8. Don’t watch any form of pornography.

Block it from your computer, cell phone, iPod touch, iPad or any other electronic device you may have.  There is a terrible price to pay for students becoming involved in pornography. Men and women. It takes over their brains and stops their ability to learn effectively. One young woman got so involved with it she failed her classes, called home crying and begging for help to overcome the horrible habit that had stolen her college life. As President Hinckley said, “Pornography, with its sleazy filth, sweeps over the earth like a horrible engulfing tide.  It is poison. Do not watch it or read it. It will destroy you if you do.”  (Ensign Nov. 1997)

9. Get along with your roommates.

They are not siblings so don’t pick fights expecting them to love you anyway, like your little brother does. Roommates have to have good reasons to like you. Do your fair share of taking care of your room or apartment. It’s not fun to live with a slob. It’s also important to not be run over, so set appropriate boundaries. Outline shared duties and stick to it.  Of course, there may be times you help each other out in a pinch, but if you’re the one always getting caught in their pinch, that won’t work. Nor will it work if they’re always having to do your part.

Treat your roommates with respect and never gossip about them with others.  The objective is to get along with them so college life will be a pleasant experience for you and them.   
10. Use your money wisely.

You can’t have everything you want, so don’t call us when the well runs dry.  Just be wise with what you have.  The story is told of a college student who wrote to his dad saying, “Dear Dad, No mon, no fun. Your son”.  The reply came back, “Dear son, so sad, too bad. Your dad.”  Since we love and want you to succeed we won’t interfere with your progress by making your road too easy.
Here’s an important little warning. Far too many students get caught up in credit card debt. You need to live within your means, not your parents’s means. Financial expert Dave Ramsey gives wise counsel on the use of credit cards. It’s simple: “Don’t use them.” They‘re enslaving. And remember, you are not a bank, so don’t loan money. Loaning money is a sure-fire way to lose a friend. When they can’t pay it back they will avoid you like the plague. If they ask, just say, “I wish I could, but I can’t.”
11. Be active in your college ward.

=== TASK ITEM A ===
Reproduce part of the college advice, beginning at the words "They are not" and stopping after "you and them.".
=== TASK ITEM B ===
Resume the advice for college students, picking up right after its last line.
The stored items are not needed here.

(Stored items)
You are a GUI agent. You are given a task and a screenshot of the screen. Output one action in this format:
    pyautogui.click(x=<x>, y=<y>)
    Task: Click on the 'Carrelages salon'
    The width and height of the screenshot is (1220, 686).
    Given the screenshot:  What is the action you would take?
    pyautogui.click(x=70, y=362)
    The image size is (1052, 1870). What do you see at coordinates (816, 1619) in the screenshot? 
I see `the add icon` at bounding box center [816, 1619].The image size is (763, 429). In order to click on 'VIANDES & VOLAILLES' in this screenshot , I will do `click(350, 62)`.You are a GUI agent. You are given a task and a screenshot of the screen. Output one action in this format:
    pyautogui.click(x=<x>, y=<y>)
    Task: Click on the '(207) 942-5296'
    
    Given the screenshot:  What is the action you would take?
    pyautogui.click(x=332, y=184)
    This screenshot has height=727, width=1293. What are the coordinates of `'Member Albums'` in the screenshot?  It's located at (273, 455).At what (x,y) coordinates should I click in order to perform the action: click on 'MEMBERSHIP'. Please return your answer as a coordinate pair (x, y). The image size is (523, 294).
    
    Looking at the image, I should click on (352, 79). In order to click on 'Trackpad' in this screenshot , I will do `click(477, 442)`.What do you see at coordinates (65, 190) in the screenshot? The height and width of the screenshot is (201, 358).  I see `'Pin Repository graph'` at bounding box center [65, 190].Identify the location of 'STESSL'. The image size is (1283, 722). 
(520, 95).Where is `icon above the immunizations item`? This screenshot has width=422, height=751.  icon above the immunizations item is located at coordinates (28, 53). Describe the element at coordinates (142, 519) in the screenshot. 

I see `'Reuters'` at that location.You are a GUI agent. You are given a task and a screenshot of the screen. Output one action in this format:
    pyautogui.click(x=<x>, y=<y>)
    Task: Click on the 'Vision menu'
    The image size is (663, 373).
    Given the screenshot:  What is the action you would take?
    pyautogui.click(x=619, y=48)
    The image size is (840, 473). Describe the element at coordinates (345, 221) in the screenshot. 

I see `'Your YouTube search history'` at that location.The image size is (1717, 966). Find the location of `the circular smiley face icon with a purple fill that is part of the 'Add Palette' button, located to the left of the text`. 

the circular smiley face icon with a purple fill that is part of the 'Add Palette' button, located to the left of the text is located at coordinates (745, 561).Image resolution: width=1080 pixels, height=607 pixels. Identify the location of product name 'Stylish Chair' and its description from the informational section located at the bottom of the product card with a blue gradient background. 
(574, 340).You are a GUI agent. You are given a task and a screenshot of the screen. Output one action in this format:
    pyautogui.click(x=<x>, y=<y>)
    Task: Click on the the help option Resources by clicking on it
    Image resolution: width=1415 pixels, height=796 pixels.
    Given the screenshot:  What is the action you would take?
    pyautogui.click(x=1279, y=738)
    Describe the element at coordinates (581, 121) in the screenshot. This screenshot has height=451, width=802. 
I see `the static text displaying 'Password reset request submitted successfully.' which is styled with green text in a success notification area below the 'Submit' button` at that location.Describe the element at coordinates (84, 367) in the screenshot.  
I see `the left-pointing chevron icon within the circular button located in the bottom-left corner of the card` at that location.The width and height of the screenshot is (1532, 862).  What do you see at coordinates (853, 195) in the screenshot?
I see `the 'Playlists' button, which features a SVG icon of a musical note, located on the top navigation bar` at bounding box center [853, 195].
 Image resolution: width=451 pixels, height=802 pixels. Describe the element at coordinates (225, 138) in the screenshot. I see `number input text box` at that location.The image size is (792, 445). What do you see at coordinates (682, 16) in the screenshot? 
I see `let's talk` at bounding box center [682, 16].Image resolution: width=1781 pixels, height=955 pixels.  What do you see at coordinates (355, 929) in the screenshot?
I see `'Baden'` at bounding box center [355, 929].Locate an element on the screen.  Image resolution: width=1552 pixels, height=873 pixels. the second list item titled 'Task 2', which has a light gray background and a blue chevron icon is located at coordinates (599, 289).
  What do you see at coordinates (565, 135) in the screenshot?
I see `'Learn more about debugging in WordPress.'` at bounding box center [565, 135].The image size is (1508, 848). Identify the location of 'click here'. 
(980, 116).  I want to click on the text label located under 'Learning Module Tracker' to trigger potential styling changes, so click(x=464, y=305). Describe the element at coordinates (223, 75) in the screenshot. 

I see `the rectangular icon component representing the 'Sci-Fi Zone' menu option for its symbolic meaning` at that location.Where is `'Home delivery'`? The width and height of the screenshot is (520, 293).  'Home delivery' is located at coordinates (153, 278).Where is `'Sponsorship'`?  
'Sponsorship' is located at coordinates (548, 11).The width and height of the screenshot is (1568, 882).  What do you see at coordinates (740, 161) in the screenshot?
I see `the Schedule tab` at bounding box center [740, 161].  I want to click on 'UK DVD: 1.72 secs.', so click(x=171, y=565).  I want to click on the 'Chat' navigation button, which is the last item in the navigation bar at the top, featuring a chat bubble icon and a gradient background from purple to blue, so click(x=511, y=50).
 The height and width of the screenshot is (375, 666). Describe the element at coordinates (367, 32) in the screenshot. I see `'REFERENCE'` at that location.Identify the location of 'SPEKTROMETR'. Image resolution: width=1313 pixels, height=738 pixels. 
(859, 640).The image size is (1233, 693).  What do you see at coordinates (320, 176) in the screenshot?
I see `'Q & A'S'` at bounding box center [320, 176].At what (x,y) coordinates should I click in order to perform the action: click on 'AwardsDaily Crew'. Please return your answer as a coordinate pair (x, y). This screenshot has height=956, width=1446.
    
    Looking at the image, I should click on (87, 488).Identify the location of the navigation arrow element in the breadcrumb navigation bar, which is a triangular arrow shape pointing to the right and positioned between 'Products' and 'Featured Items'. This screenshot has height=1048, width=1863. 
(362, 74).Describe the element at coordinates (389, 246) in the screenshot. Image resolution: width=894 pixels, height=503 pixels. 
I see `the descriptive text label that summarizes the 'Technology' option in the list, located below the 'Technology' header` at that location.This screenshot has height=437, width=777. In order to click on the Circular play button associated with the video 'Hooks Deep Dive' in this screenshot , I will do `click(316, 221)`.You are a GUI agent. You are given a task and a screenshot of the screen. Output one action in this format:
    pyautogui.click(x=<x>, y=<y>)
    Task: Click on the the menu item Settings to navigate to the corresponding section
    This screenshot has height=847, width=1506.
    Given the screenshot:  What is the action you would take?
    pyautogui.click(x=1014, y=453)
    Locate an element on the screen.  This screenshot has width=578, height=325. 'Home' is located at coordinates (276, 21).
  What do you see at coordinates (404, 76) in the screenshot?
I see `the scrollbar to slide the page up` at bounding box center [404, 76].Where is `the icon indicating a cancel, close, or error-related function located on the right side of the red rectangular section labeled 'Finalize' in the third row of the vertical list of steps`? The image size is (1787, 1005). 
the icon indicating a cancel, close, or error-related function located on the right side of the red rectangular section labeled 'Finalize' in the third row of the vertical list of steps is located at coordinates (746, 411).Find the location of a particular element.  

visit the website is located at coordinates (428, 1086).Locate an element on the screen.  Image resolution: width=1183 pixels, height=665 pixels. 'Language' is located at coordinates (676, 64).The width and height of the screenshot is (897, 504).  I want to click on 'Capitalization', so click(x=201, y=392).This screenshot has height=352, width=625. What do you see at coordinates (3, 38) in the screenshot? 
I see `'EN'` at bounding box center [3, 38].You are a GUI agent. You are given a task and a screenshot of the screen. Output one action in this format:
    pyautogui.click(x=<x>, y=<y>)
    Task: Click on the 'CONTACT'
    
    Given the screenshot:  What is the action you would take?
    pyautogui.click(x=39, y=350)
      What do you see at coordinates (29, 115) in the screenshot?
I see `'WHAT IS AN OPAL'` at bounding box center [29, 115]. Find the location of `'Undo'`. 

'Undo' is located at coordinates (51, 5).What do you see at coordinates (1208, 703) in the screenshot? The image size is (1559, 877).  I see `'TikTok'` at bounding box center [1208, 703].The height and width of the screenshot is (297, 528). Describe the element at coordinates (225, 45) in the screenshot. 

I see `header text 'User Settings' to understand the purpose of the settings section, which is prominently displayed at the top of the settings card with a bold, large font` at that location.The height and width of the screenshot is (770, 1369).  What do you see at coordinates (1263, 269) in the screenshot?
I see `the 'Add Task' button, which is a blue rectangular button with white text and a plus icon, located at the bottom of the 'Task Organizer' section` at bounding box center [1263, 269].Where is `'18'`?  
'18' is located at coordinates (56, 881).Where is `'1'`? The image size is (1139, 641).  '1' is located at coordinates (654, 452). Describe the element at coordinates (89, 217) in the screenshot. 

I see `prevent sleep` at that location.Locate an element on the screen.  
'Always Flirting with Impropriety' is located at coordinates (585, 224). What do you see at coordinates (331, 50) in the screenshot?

=== EXPECTED ANSWER A ===
They are not siblings so don’t pick fights expecting them to love you anyway, like your little brother does. Roommates have to have good reasons to like you. Do your fair share of taking care of your room or apartment. It’s not fun to live with a slob. It’s also important to not be run over, so set appropriate boundaries. Outline shared duties and stick to it.  Of course, there may be times you help each other out in a pinch, but if you’re the one always getting caught in their pinch, that won’t work. Nor will it work if they’re always having to do your part.

Treat your roommates with respect and never gossip about them with others.  The objective is to get along with them so college life will be a pleasant experience for you and them.

=== EXPECTED ANSWER B ===
Don’t ward hop. Some students go from one ward to the next and never really belong. Have your membership records sent to your assigned ward, accept callings, and be involved. This is the Lord’s plan to help keep you safely watched over by home teachers, visiting teachers, and a caring bishop. It will give you opportunities to serve, and bring you a great deal of comfort and fun as you are involved in ward activities.

12. Take care of yourself.

Eat healthy food. Don’t skip meals, it will take a toll on your ability to be alert and retain information. Same with sleep. You body and brain require a good night’s rest. Dr. David Garrison, a university physician, says, “Lack of sleep affects academic performance more than you think.”  You can’t think clearly without it and It’s a fact that without sufficient sleep you become a sure-fire candidate for illness. (The Daily Colegian online, 11/29/05)  You are not invincible.

Your body needs good food and rest to replenish and function properly.   Be safe. Choose safe friends who honor your values. Walk in safe places. Recently a coed running alone along a wooded area near the Provo River, in the middle of the day, was beaten and raped. Guard yourself! If you run, do it in open areas where others are present. Don’t go out alone at night. Go in pairs or groups, like the missionaries do. It’s for your safety.  

The greatest safety of all is in living the teachings of Jesus Christ. Rely on Him.  Pray always for guidance, then listen carefully for the whisperings of the Holy Ghost. Do this and you will feel Heavenly Father’s protecting arms around you.

College in many respects is the first real journey into adulthood.  Both parents and children need to recognize this and build on it.  A parent who becomes over indulgent and ready to immediately rescue the poor decisions of their children create an unreal world and an unrealistic expectation. We hope these suggestions will help you prepare your child for this most important journey.